Problem description: Each line of the data below from the one holding "You are a GUI" to the one holding "Task: Click the OneDrive", inclusive, is to be reproduced exactly; no other line belongs in the answer.

Data supplied:
::::

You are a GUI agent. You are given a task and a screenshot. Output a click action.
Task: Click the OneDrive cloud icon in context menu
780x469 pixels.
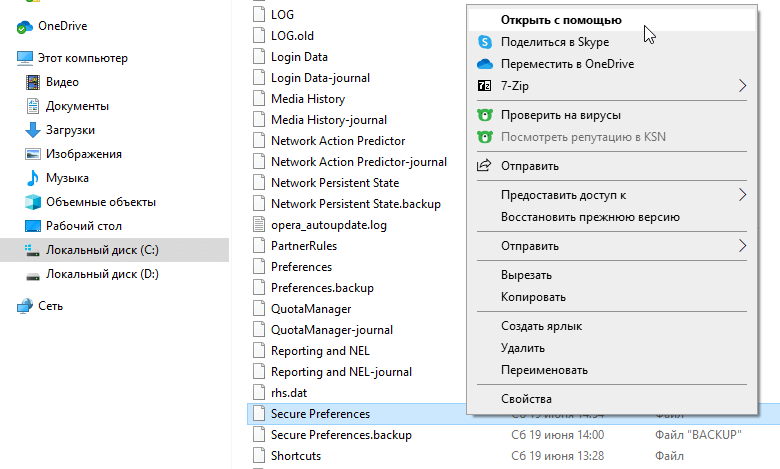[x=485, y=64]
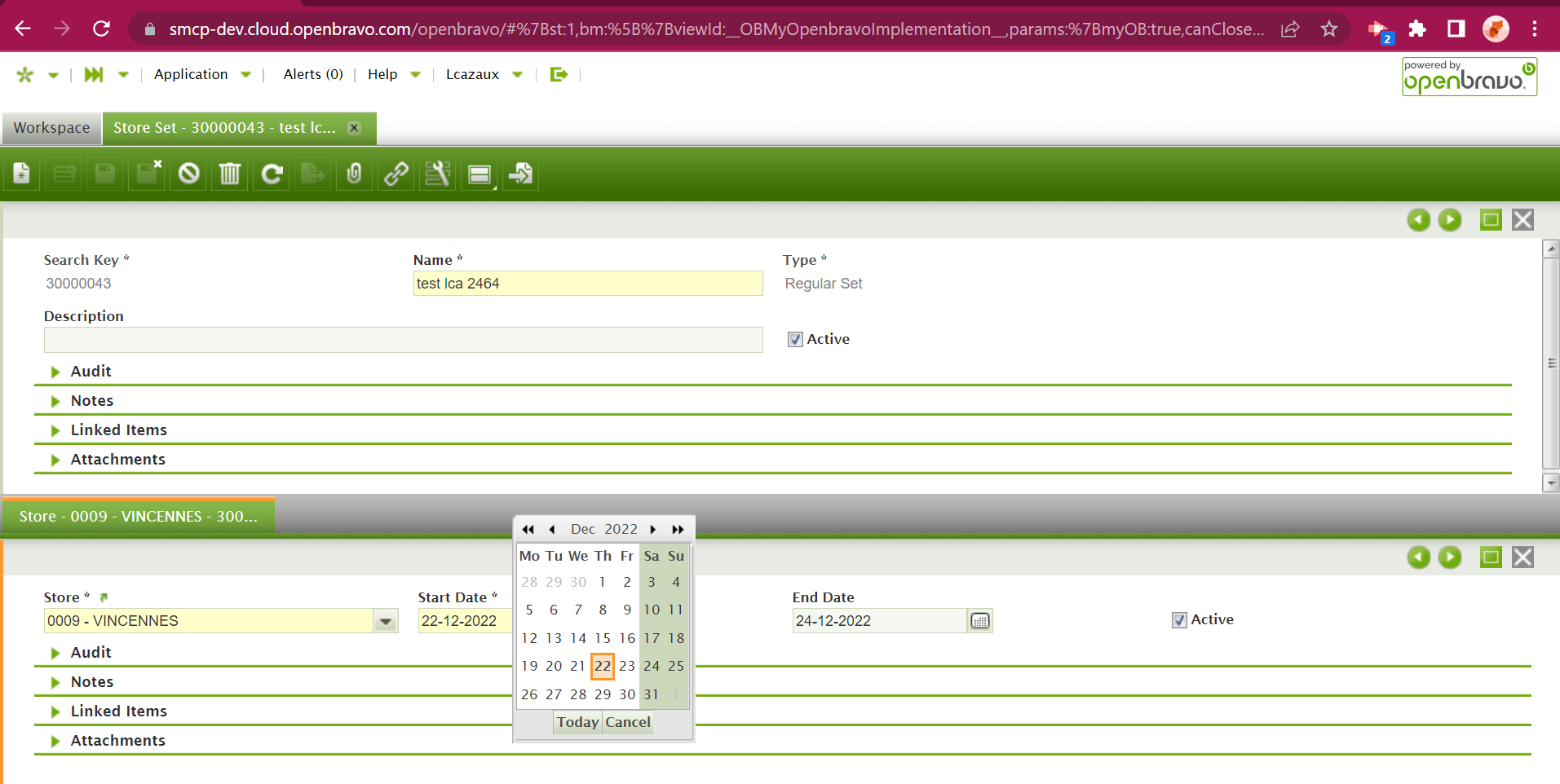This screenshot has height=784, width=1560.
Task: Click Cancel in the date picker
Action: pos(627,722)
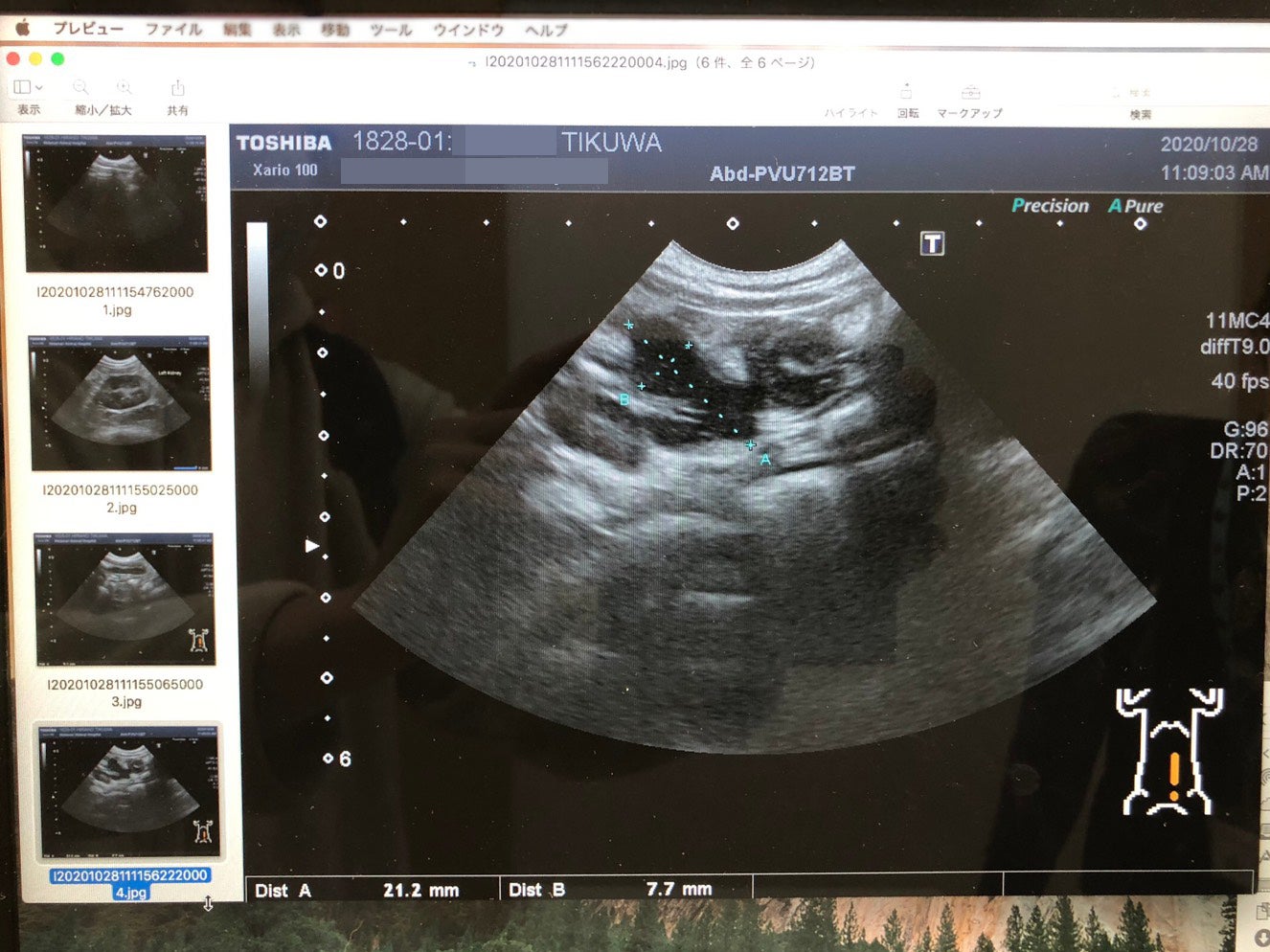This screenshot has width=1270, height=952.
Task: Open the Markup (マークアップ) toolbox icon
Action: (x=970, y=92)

::::

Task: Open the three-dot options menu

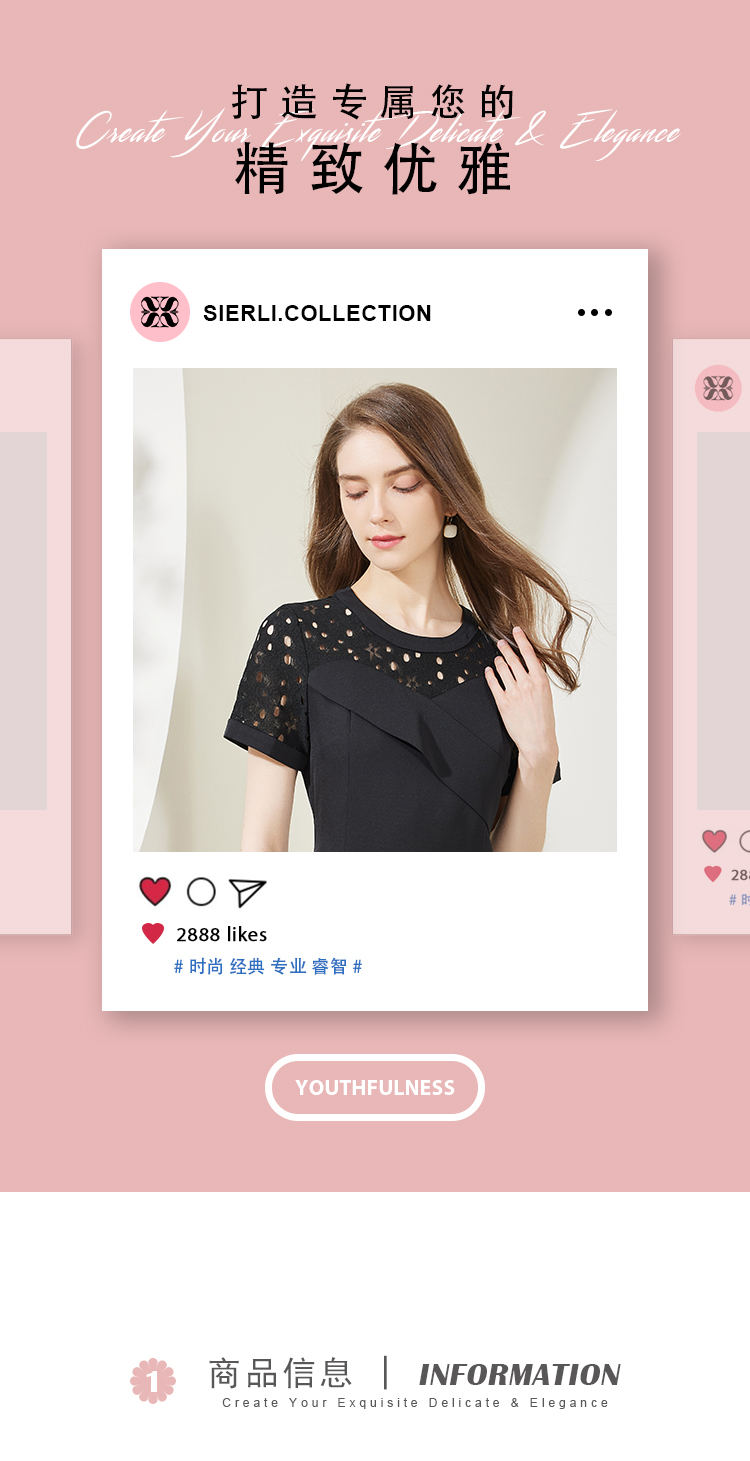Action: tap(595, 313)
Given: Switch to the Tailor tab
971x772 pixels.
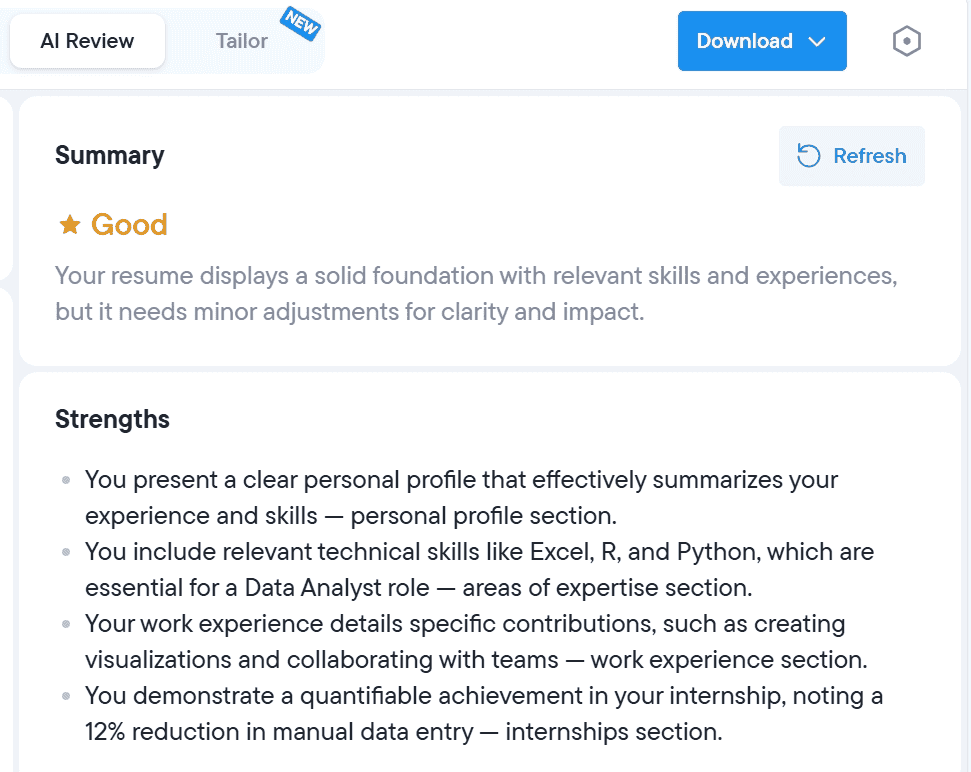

::::

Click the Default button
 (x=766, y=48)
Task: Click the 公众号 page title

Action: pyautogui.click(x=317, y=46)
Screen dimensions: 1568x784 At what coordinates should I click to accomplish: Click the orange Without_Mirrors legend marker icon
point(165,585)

::::

Answer box:
You are a GUI agent. You are given a task and a screenshot. Output a click action.
Task: Click the OneDrive cloud icon in context menu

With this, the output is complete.